Indiana Public Retirement System, Indianapolis, restructured its fixed-income investments, hiring three managers, terminating three and revising the mandates of three others, moving a total of $3 billion in assets, according to a board report dated Friday.
The system — which oversees $28.3 billion in assets, its all-time high — hired Income Research & Management to manage $403 million and TCW Group to manage $401 million, both in U.S. long-duration government bonds and investment-grade securities, moves done to take advantage of favorable sector characteristics and low correlation to equity; and Stone Harbor Investment Partners to manage $224 million in emerging markets debt, a move done for an attractive risk and return profile in the sector, according to the board report.

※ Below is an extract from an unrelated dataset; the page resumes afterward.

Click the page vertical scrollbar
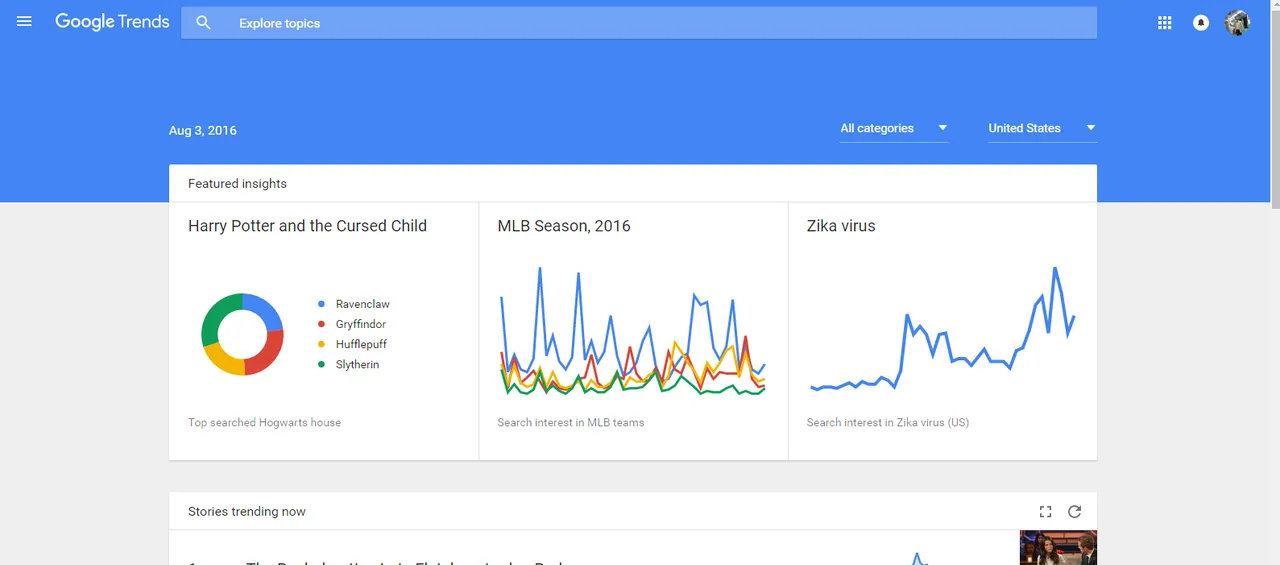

Funding came mostly from terminating Taplin Canida Habacht, which managed $537 million, and Prudential, which managed $353 million, both in core strategies, and Mondrian, which managed $80 million in a non-U.S. strategy. All were dropped because of a strategic shift in the fixed-income allocation.
In addition, the system revised the mandates of a $576 million Reams Asset Management portfolio and a $473 million Pacific Investment Management Co. portfolio, both to an unconstrained bond strategy.
Also, it changed the strategy of a $393 million Reams portfolio and a $298 million PIMCO portfolio to U.S. long-duration government bond and investment-grade credit. In addition, it revised a $227 million Goldman Sachs portfolio mandate to emerging markets debt.
Previous portfolio mandates came from an earlier board report, although information for some previous mandates was unavailable.
Jodi L. O'Neill, INPRS communication manager, didn't respond to requests for further details.